Страница 18 из 20
— Твоя задача — ведро старое раздобыть, — наказал Левка и убежал разыскивать самых близких дружков-приятелей.
Пышкал, плевался искрами костер, постреливал угольками. Левка жмурился, отворачивал лицо, ловко раскатывал на сторону головни, разгребал угли, золу, прокаленную поверху сыпучую землю. На оголенный пятачок опрокинул вверх дном полное ведро, поставил его на попа так, что не выкатилась ни одна картошина, и стал грудить к нему неостывший еще жар, громоздить обратно головни, подбрасывать сухие сучья.
Компания мальчишек и девчонок расселась поодаль вкруг костра в ожидании поджаристых, рассыпчатых печенок. Разноголосый говор вперехлест тоже ходил по кругу, дрожал в восходящем потоке жаркого воздуха и таял, уносился ввысь вместе с легким отвесным дымком.
— А мне мамка говорит: «Татьяна, обрежешь косы — домой не пущу!» А я говорю…
— Фи, это у нас только. В городах девчонки давно в коротких прическах. В старших классах даже завивку делают.
— Ври больше! Кто это с завивкой в школу пустит. Там тоже вон какие строгости: девчонки — отдельно, мальчишки отдельно…

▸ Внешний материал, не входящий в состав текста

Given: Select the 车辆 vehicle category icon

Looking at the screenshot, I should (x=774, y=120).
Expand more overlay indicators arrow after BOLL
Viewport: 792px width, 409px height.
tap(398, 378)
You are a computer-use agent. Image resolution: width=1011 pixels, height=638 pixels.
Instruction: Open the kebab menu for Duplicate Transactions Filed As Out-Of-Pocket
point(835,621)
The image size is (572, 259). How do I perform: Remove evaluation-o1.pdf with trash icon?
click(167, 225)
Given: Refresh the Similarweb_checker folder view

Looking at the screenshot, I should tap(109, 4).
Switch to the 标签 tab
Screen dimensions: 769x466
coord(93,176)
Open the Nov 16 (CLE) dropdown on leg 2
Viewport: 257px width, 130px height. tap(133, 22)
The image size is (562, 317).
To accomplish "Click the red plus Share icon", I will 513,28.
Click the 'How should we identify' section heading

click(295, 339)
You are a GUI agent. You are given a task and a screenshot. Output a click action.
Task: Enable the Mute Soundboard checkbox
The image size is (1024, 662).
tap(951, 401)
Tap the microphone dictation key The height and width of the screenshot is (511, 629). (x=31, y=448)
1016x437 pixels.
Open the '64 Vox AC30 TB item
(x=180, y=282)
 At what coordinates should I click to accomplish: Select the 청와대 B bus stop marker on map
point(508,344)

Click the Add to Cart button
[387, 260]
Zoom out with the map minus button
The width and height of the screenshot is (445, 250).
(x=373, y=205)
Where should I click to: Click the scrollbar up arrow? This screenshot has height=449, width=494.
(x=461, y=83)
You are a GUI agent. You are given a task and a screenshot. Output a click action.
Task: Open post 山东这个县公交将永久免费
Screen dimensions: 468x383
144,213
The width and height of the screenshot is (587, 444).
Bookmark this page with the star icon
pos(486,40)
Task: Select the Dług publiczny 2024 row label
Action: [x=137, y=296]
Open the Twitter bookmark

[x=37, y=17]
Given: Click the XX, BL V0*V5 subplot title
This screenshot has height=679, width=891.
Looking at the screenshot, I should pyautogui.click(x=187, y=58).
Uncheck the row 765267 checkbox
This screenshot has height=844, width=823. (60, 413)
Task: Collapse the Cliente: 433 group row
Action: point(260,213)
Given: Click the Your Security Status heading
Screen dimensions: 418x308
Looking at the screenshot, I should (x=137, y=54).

— А мы с отцом в городе на стадион, на настоящий футбол ходили. Форменно все — я те дам! Народу-у — страхота!.. Умора. Поле после дождя сырое, склизкое. Кто упадет с разбегу — катится на заднице метра два. После бегает, а на светлых трусах, как две заплаты: вверх-вниз, вверх-вниз…
— Что футбол! А в зоосаде ты был? Нет… А зря. Там такие обезьяны сгальные…
— Сказывают, в наших лесах бандиты беглые объявились. Старую Матвеиху так пужанули, что она кое-как ноги до дому донесла и корзину с грибами бросила…
— Пашка, слышь? Не боишься лесных-то шатунов?
— Да не слушайте вы, ребята, Нюрку эту. Вечно она так: наслушается выживших из ума старух, а потом наплетет с три короба.
— Сам-то ты — трепач несчастный!
— Тихо, мальчики-девочки! Не ссориться…
Безветренный вечер плавно опускался на поля, затягивал мглой холмистые дали, затоплял лесистую ложбинку за поселковой околицей прохладой и темнотой. Уютно теплился костерок, робко высвечивая близстоящие кусты с неподвижно обвисшей листвой и сизые лапы молодого пихтовника. Разговоры притихли. Все катали в руках парные печенки, обжигаясь, вскрикивали, ойкали и старательно дули на дымящиеся половинки.
Пашка передал Верке свой ножичек-складешок, отсыпал из общей грудки на лист лопуха несколько щепоток соли и тоже заботливо пододвинул к ней. Все это молча, без слов, чтобы не сбить Верку с неторопливого рассказа. Была она сегодня необыкновенно серьезна и даже печальна, пожалуй.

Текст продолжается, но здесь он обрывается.